Belatedly, she heard Meredith holding forth, really getting into it, the indignation that had been stifled by fear erupting now that she had someone to blame.
“. . . Isabella and her delinquent friends. I don’t care that they’re in designer clothes. They’re more than spoiled; they’re . . .”
Sylvie dragged her head out of the SUV, delicately dropping the fingernail into her pocket with a shudder. She interrupted, “You ever find anything unusual in the SUV . . . ? Oh, you did.” Meredith’s face told her as much; her rant broke off, and her eyes angled away, over, anywhere she didn’t have to meet Sylvie head-on.
“No,” she said, and Sylvie sighed.
“C’mon, Meredith, I’m on your side, remember? I believe you. Just tell me what you found, and I’ll get out of your hair. As a bonus? Your car won’t take road trips without you anymore.”
Originally, she had planned to find the vehicle and follow it to see if she could catch the people behind the burglaries. But with that little bit of dead flesh in her pocket, her plan had changed. High-schoolers or not—and Sylvie was inclined to believe the connection, tenuous as it was—they needed to be stopped immediately if they were messing around with magic like this.

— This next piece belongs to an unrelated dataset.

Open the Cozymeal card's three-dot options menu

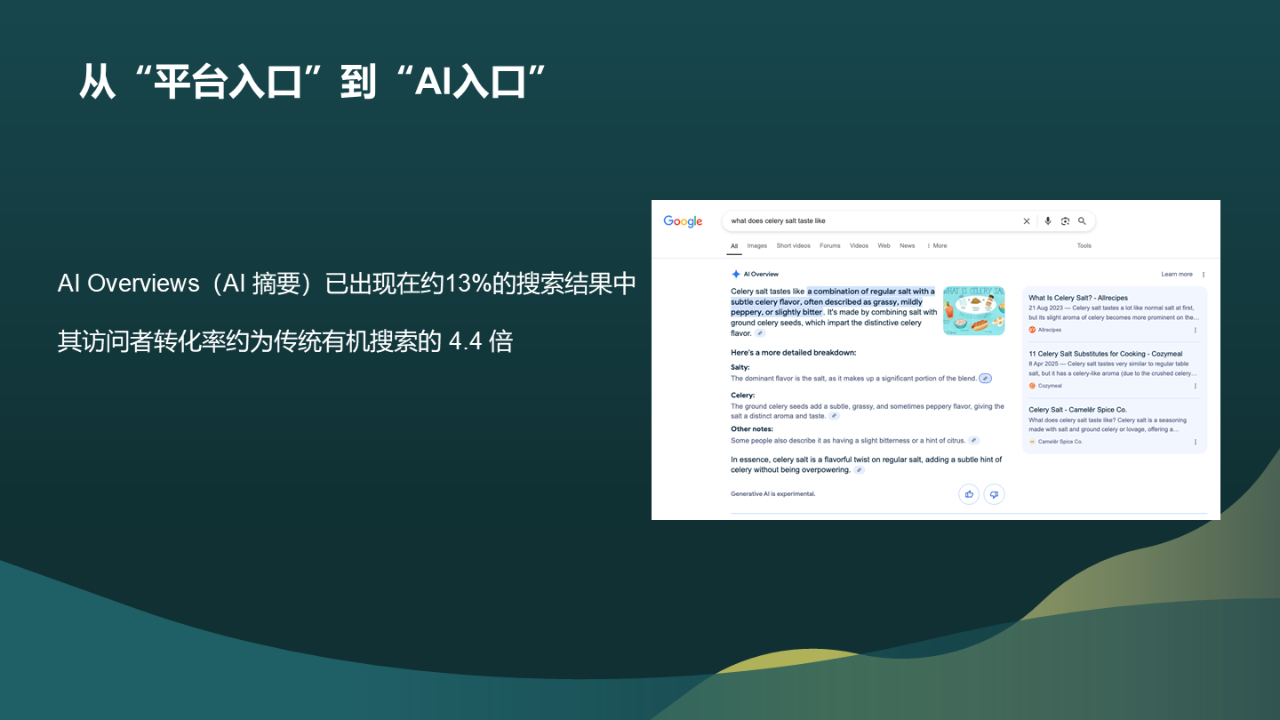pos(1195,386)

Meredith fidgeted, and Sylvie said, “What was it?”
“A piece of jewelry.”
“Show me,” Sylvie said.
Meredith shook her head. “I gave it away. It was just some ticky-tacky skinny dog pin. It wasn’t even gold.”
Sylvie sighed. The brooch was on the list that Conrad had given Alex: one antique art deco silver greyhound. Gone faster than a real one round a track. Still, confirmation was confirmation. “Let me out. I’ve got things to do.”
“You said you’d stop them from stealing my car,” Meredith said.